Ich bin am Freitag von Texel zurückgekehrt (Mo-Fr). Hatte zwar mein komplettes Equipment (mit Ausnahme des Strandzelts) dabei - habe aufgrund des Wetters die Sachen nicht rausgeholt, da es jeden Tag geschüttet hat bei einer Windstärke von bis zu 7 Bft. Das Wochenende zuvor soll es trocken gewesen sein und am Abreisetag schien auch mal die Sonne und es war normal windig. 
Ich bin zwar kein Schönwetterangler, aber es ist eben doch noch ein Unterschied, ob man einen reinen Angelurlaub oder Familienurlaub macht.
Aber Texel ist auf jeden Fall bei jedem Wetter eine Reise wert!

Ich war Anfang Juli in der Nähe von Zierikzee an der Oosterschelde unterwegs.
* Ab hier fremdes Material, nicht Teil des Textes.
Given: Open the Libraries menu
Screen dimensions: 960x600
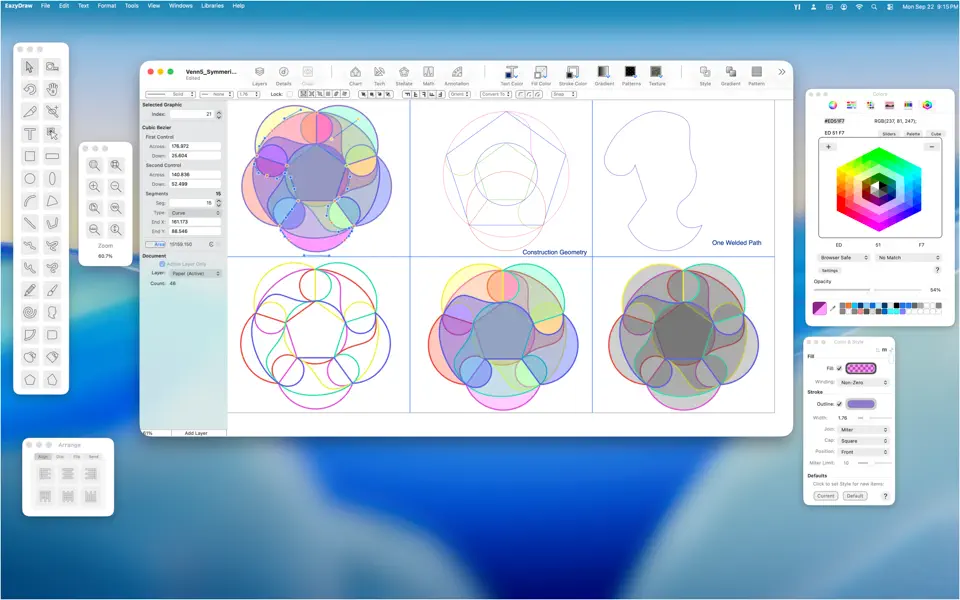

Die besten Plätze findest Du unter www.zeevisland.com . Da musst Du unter "Stekken" (Angelstellen) und "Schouwen-Duiveland" schauen. Die Internetseite ist mit den aktuellsten Fangberichten vom Ufer (Kant-Vangstberichten) gefüllt. Wenn man offen ist für die niederländische Sprache und ein wenig lernt, enthält diese Seite die besten Tipps und Tricks für diese Region. Ich schaue hier eigentlich täglich rein, da viele Angler auch Fotos von ihren Fängen einstellen und offenbaren, mit welchen Wobblern oder Twistern sie erfolgreich waren. 
Meine Ausrüstung bestand aus einer 3 Meter Diaflash-Rute (Wurfgewicht: 20 - 50g), einer 4000er Twinpower-Rolle, 0,06 mm Whiplash mit einem 1 Meter langen Amnesia- Vorschaltstück (Tragkraft 9,1 kg). Erfolgreich war ich sowohl mit Wobblern von Lucky-Craft (ca. 19 € das Stück), als auch mit Longcast Minnow-Wobblern von Rapala (ca, 11 € das Stück). Natüriche Farben liegen meistens vorn.

Gruß
Strandräuber


----------



## KronenPils (10. Oktober 2008)

*AW: angeln auf texel*

Da bin ich wieder 

Leider habe ich sage und schreibe gar nichts gefangen 
Der Laden am Hafen hatte leider keine Würmer, mussten dann los durchs Watt stiefeln und uns selbst welche suchen. Naja, das war dann auch das Erfolgsreichste an der ganzen Geschichte...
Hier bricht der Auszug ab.